“O LORD Almighty,
blessed are those who trust in you.” Psalm 84
We first
spotted the nest when a robin flew up into it, so close to our window that it
was almost startling. Up high off the
ground, that nest was in no danger from neighborhood cats, it seemed, securely
constructed in the crotch of a substantial branch of an ornamental crab just
off our deck. When I pointed it out to
my wife, she had the same thought I did—how great it would be to show our
grandchildren.
Soon
enough there were babies. Before
Memorial Day already you couldn’t miss them, rustling around whenever mom would
alight, thrusting up those thin yellow beaks as if their only job was to eat—which
it was. Soon enough, you could hear
them, their chirp slightly higher, more unrestrained than their mother’s, often
frantic.
On
Memorial Day one fell. A gray-brown
smudge of feathers simply dropped out of the nest, bounced off a smaller branch
on an untoward descent, then plopped to the ground. There she was—or he—the kid anyway or one of
them, speckled and unkempt. Crying like
a baby, which, of course, he was—or she.
That song wasn’t lament, but sheer terror. She’d lost her place.
It must
be horrifying, traumatizing, for the rest of the bunch. With as many robins as
there are in the neighborhood, some red-breasted shrink has to have set out a
shingle, I thought.
I wasn’t
about to put her back. We were sitting
on the deck, reading, and occasionally watching her helicopter mom, who
wouldn’t let her alone.
Then,
suddenly, a melee of chirping. Had to be
a cat around. I got out of my chair, stepped
off the porch and into the evergreens, and sure enough, a mangy tailless tabby
took off towards the garage. That baby
robin was safe.
Tuesday, on
my bike, right in front of the neighbor’s house, on my way to school, I had to
swerve to avoid hitting a baby robin on the pavement, flat as a paper doll. Car got him—or her. No cat.
Honestly,
I shrugged my shoulders. I’d watched
that mother nurture her child for weeks.
That child had been her life, and now the cause of her life was no more.
But even as
I type these words, a baby robin’s high-pitched song is starting the morning
just outside my window because even though some mother’s baby didn’t make it, someone
else’s has. Maybe it’s the one we
watched grow.
I’m just
happy most of that story escaped my grandchildren because they’re far too young
for sadness. That flattened baby robin
would have done my granddaughter in, I’m sure.

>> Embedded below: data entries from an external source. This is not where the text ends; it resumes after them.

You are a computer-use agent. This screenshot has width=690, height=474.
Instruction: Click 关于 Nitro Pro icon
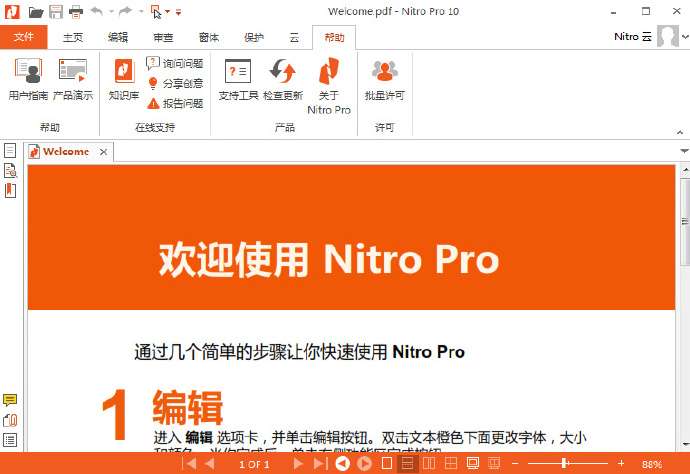[329, 79]
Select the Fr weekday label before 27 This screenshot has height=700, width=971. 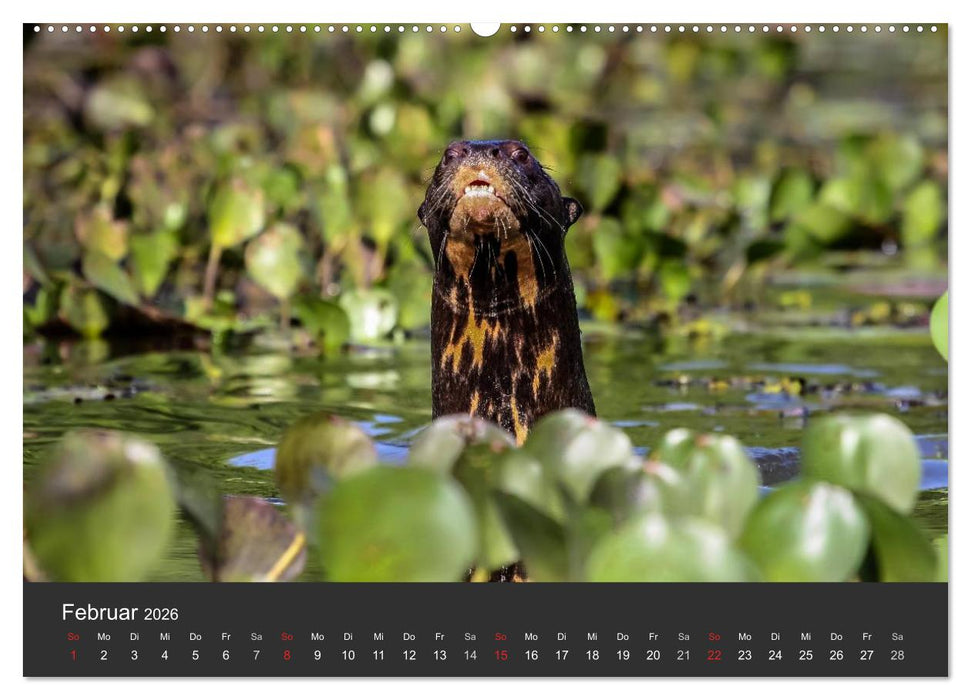tap(868, 636)
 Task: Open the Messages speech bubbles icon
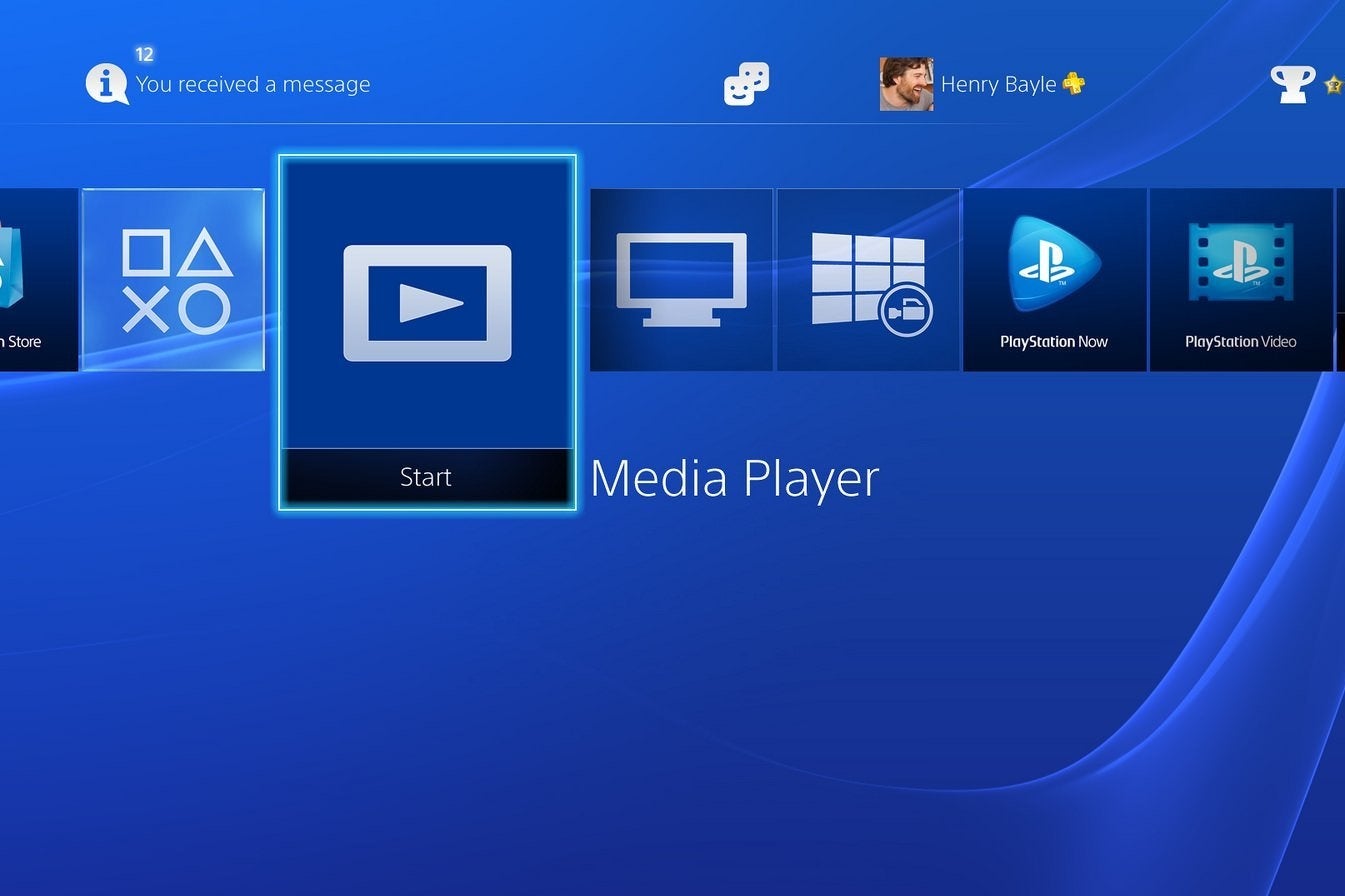click(x=744, y=84)
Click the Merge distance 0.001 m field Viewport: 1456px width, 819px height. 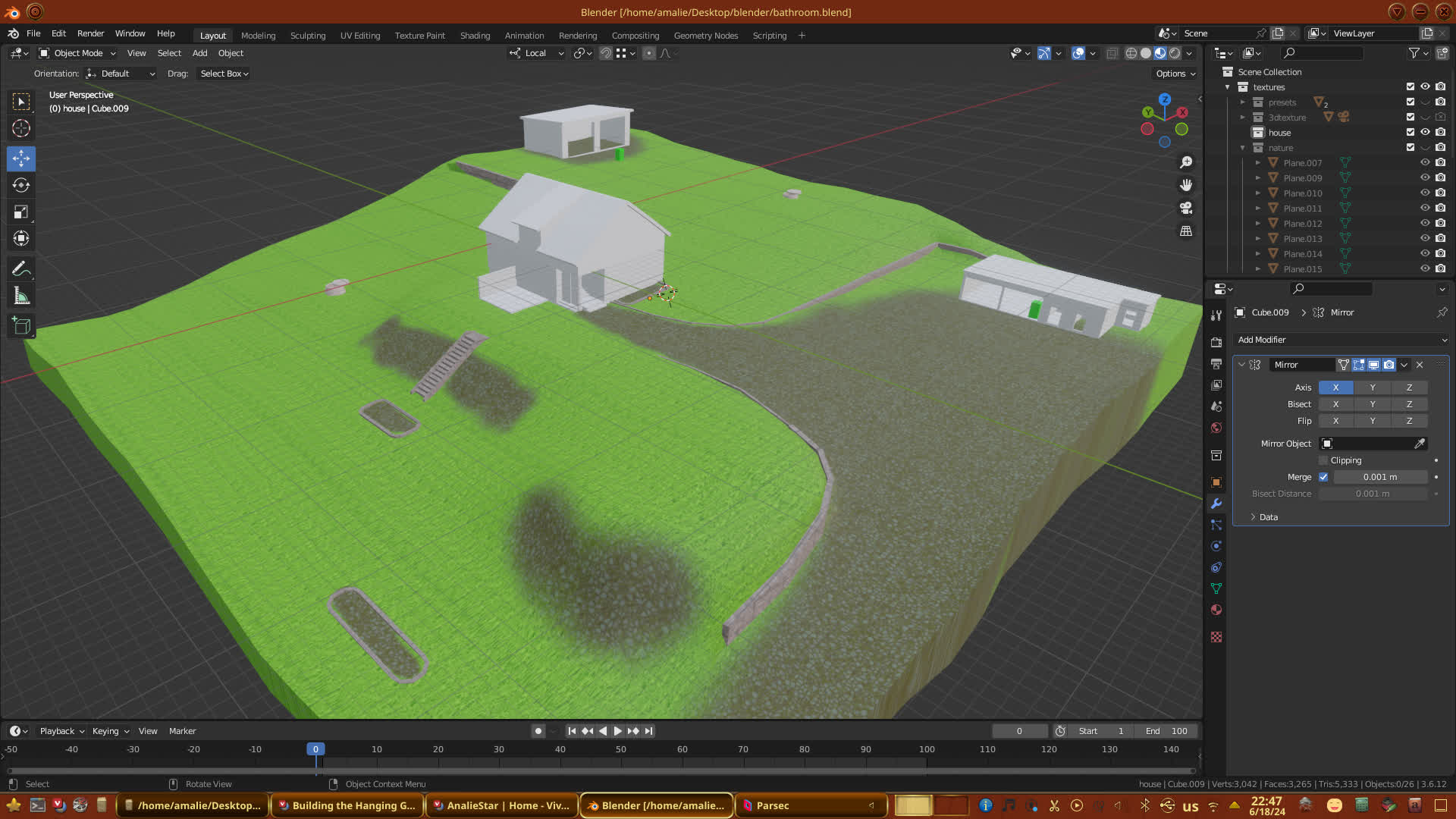(x=1379, y=477)

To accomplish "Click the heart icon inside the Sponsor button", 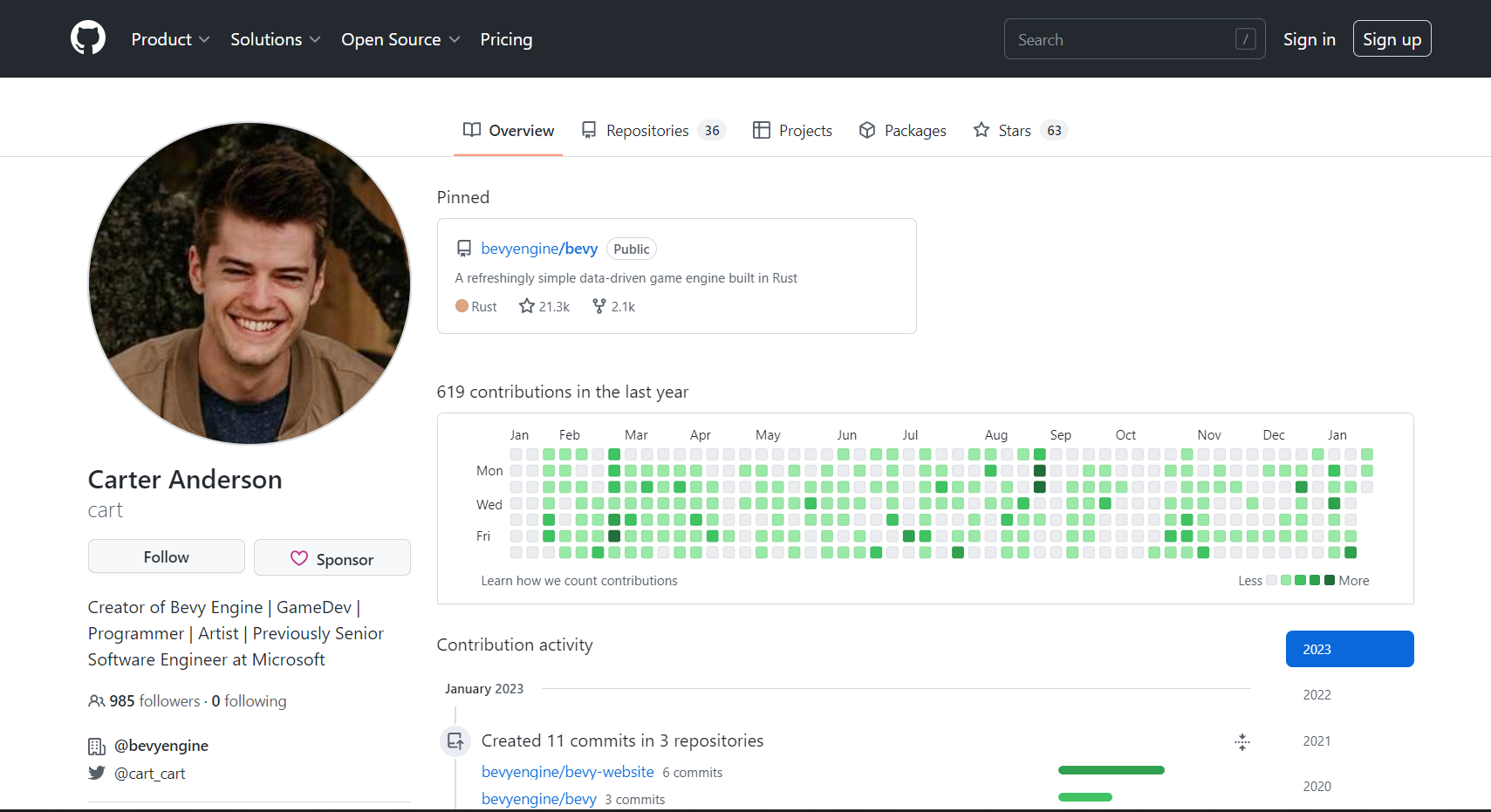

She remembered last Memorial Day only because, on a bike trip, we saw a
dead squirrel—“with blood on it”—on the road, she said. I’d forgotten until she
mentioned it again.
Such is
life. Our maples dumped several hundred
thousand whirlybird seeds this spring.
If I and my mower have anything to say about it, not one of them will
make it.
Such is
life. There are great stories, in and
out the nest—how a tabby high-tailed it out of the neighborhood, how a hungry
stomach got a meal, how a robin’s song delights the dawn.
But some
dreams get flattened, and eventually, of course, all the babies die.
The verifiable
soul of this beauty-of-a-psalm, Psalm 84, is this last verse. Through all the perils, all the dangers, all
the grief, in those moments when we’re so blasted far from the nest that we nearly
despair at ever finding our way back or escaping danger sufficient to end it
all, those who can continue to trust, those who won’t forget God or let him
forget them, those trusting, fallen children, in faith, somehow keep singing.